Desceram o rio, jogaram a rede. Tentaram, tentaram e nada de peixe. Já estavam em Porto Itaguaçu, quando João Alves lançou a rede nas águas e apanhou o corpo de uma imagem de Nossa Senhora da Conceição sem a cabeça. Voltou a jogar a rede. Desta vez, fisgou a cabeça da Virgem. Em seguida, os peixes apareceram… E os três pescadores voltaram para a cidade com o cesto de pescaria repleto deles. Depois desse episódio, a imagem de Nossa Senhora da Conceição Aparecida peregrinou por muito tempo pelas casas de várias famílias da região.

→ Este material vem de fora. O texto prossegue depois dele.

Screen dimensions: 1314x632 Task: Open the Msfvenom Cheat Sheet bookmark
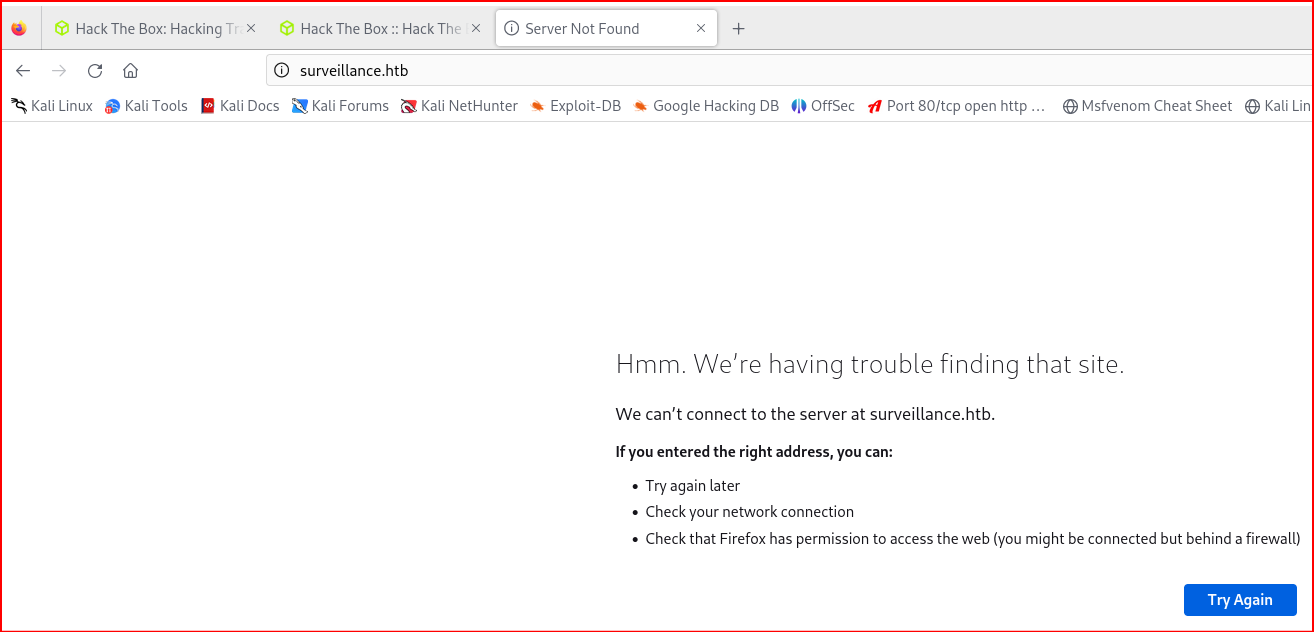(x=1147, y=106)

Em 1723, Filipe Pedroso foi morar em Ponte Alta (Porto de Itaguaçu). Na bagagem levou a imagem da Virgem. Lá chegando, construiu um altar para abrigar a santa que havia “aparecido” em sua rede. Foi a partir desse episódio que os devotos começaram a chamá-la de Nossa Senhora Aparecida. A imagem ali permaneceu durante 15 anos. No pequeno oratório construído especialmente para ela, os fiéis iam se multiplicando. Acreditavam que Nossa Senhora atendia suas preces, realizando milagres em suas vidas.
A fé nos poderes de Nossa Senhora nasceu naquela região interiorana de São Paulo, mas rapidamente se espalhou por todo o País. O pequeno oratório já não comportava mais a tanta gente que ali se amontoava. Em 1734, o vigário de Guaratinguetá mandou construir uma capela no alto do Morro dos Coqueiros. Inaugurada em 26 de julho de 1745, na festa de Santa Ana e São Joaquim, os avós de Jesus, foi a primeira igreja de uma série de muitas outras que seriam erguidas no Brasil dedicadas a Nossa Senhora da Conceição Aparecida.

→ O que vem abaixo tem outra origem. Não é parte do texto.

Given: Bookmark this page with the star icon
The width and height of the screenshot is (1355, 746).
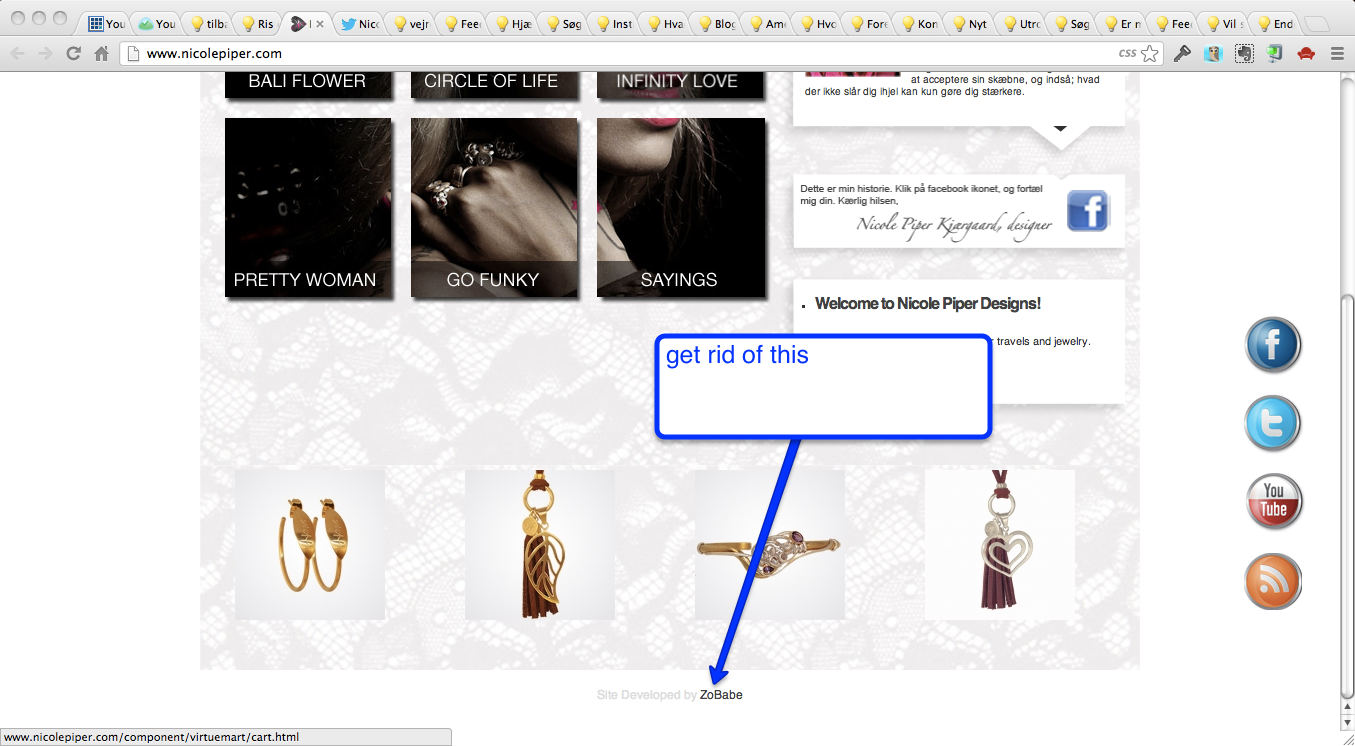Looking at the screenshot, I should click(1150, 54).
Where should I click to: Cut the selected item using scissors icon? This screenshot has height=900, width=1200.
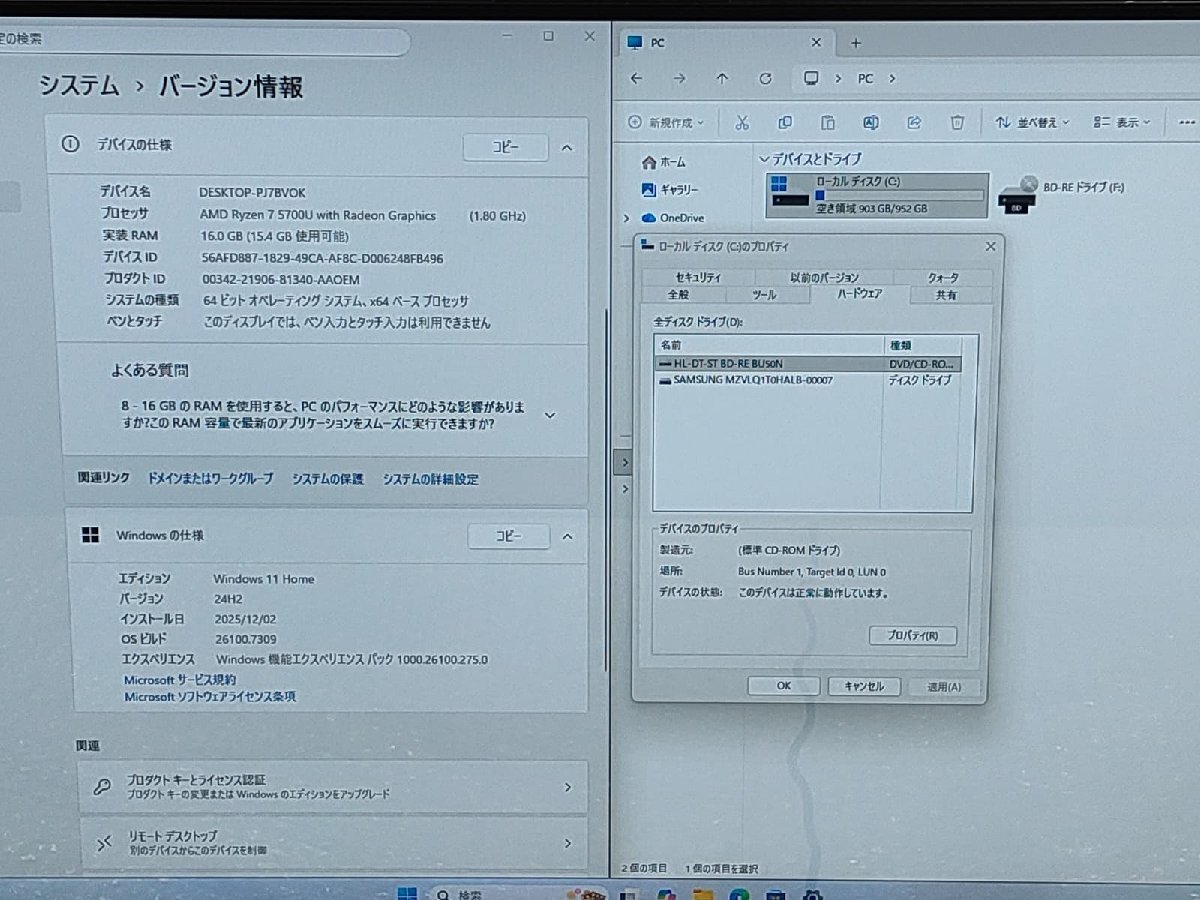pyautogui.click(x=743, y=121)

A santa permaneceu naquela capela por 237 anos. Ela, porém, rapidamente ficou pequena para a quantidade de devotos que ali compareciam. Assim, em 1834, começou a ser construída uma igreja maior: a atual Basílica Velha. Em 17 de dezembro de 1928, a vila que se formara ao redor da igreja no alto do Morro dos Coqueiros foi elevada a condição de município. Em 1929, por determinação do papa Pio 11, Nossa Senhora da Aparecida foi proclamada Rainha do Brasil e a sua padroeira oficial. Oficialmente, passou a usar a coroa ofertada pela princesa Isabel, em 1884, e o manto azul-marinho.
Como a fé em Nossa Senhora Aparecida nunca deixou de crescer, a antiga Basílica, em pouco tempo, também já não conseguia mais acolher a tantos peregrinos. Foi preciso, então, construir a Basílica Nova. Sua construção começou em 1955 e nem bem estava concluída, quando o papa João Paulo 2°, em visita ao Brasil em 1980, consagrou a Catedral Basílica de Aparecida, seu nome oficial. Quatro anos depois, a Conferência Nacional dos Bispos do Brasil (CNBB) declarou oficialmente a Basílica de Aparecida como o maior santuário mariano do mundo.
Localizada na praça Nossa Senhora Aparecida, no centro da cidade, a Basílica Velha é interligada à Basílica Nova pela Passarela da Fé. Desde 1982, a imponente catedral abriga a imagem de Nossa Senhora. Tanto ela quanto a velha igreja são ponto de encontro obrigatório para os milhões de romeiros que anualmente visitam a cidade, cumprindo um ritual de fé e devoção que há anos já faz parte da cultura, dos valores e da história do povo brasileiro.